There ya go!! Awesome weekend at in the Pass, and I'm sure the helper was more than willing to help you out. I went and fished the surf at High Island today, it was pretty much a bust (hard fishing) being that some sort of vegetation and seaweed, not sargassum, was running pretty thick thru the guts. When I crossed over the pass, I could tell the current was ripping thru there.

Good job and nice pic's!


----------



## Garagedoorguy (Mar 9, 2011)

All pics are on fact different fish. 

Sent from my SAMSUNG-SGH-I997 using Tapatalk 2


----------



## SurfRunner (May 22, 2004)

very possible to get into the reds like that this time of year on the upper coast....Nice catch!


----------



## Jean Scurtu (Dec 6, 2011)

*"garagedoorguy"congrats for you catching!!![/B

I was fishing many time at Rollover Pass,but i never fish for red fish.I don't like to fish specials for red fish.I fish just with artificials for specks and flounder,but many time i was catching very nice red fish,one 40 inch 23lb. with 4lb. FIRELINE.
I saw many fishermen's catching at ROLLOVER PASS allot of red fish fishing with live finger mullet,live shrimp or cut bait.

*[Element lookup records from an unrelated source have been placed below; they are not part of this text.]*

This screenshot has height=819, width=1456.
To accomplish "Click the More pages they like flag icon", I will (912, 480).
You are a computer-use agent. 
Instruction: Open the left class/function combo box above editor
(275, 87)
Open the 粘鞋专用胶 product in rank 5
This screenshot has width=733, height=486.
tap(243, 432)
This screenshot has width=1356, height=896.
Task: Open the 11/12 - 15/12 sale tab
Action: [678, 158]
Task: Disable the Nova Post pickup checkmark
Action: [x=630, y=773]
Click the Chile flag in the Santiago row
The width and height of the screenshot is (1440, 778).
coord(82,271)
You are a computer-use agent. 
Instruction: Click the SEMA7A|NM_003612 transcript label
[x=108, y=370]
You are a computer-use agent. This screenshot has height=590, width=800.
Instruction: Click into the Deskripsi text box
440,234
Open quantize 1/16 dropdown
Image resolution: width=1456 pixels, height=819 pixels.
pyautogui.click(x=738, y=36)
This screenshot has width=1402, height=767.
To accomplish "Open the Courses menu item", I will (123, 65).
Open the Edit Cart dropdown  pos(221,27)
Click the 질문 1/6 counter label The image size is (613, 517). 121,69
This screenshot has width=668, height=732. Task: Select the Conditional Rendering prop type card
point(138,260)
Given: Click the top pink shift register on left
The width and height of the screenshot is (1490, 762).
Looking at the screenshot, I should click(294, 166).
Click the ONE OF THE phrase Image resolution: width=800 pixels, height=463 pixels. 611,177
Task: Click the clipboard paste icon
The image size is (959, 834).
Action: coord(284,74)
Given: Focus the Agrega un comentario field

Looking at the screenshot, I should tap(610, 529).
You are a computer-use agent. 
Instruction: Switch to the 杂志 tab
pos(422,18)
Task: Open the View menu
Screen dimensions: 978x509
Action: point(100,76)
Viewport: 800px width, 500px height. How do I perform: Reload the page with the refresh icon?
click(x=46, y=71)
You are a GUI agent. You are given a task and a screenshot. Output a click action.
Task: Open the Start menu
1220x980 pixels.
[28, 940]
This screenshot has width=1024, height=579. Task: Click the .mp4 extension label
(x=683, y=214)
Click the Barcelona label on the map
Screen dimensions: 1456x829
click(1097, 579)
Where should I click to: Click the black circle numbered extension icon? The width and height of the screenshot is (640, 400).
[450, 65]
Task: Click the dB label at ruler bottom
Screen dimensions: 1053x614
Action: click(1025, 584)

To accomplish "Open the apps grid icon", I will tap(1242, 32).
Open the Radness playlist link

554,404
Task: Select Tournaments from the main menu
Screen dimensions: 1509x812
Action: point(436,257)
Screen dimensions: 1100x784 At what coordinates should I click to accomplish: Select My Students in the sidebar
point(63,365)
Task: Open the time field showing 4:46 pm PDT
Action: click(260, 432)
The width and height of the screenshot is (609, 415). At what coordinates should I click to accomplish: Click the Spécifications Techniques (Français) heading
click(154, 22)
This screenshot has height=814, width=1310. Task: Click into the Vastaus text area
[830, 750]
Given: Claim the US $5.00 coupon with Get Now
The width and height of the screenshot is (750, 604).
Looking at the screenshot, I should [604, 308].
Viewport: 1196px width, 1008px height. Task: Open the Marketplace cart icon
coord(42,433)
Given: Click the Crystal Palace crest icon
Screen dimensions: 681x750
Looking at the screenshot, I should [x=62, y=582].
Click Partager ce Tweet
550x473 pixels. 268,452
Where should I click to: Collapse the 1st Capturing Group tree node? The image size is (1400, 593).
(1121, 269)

One night,on 28 August 2008 i was trying to catch some specks under light,but one hour no bite ,no specks.After i was fishing with GULP MINNOW GRUB 3" one the bottom of channel and i start to have bite every cast ,catching red fish between 23-28 inch.One big school of red show up in my light and was biting and when my grub don't have a tail.
I was fishing about one hour keeping 3 red fish and i stop fishing because no specks so i was going to sleep in my car,because i was tire and no reason to fish more.
In the morning i take a picture with the fish.*


----------



## shadslinger (Aug 21, 2005)

Congrats on a super night of fishing!


----------



## Fishon21 (Jul 16, 2010)

*Rollover Pass*

Hey Guy's

Garagedoorguy failed to tell you we had a blast sat night with the flounder
we caught at lease 20 under sided and keeped 4 on gulp baits . there are
a lot of golden croakers being caught in the pass right now , so load up the kids they will have a blast.:ac1090:
Terry


----------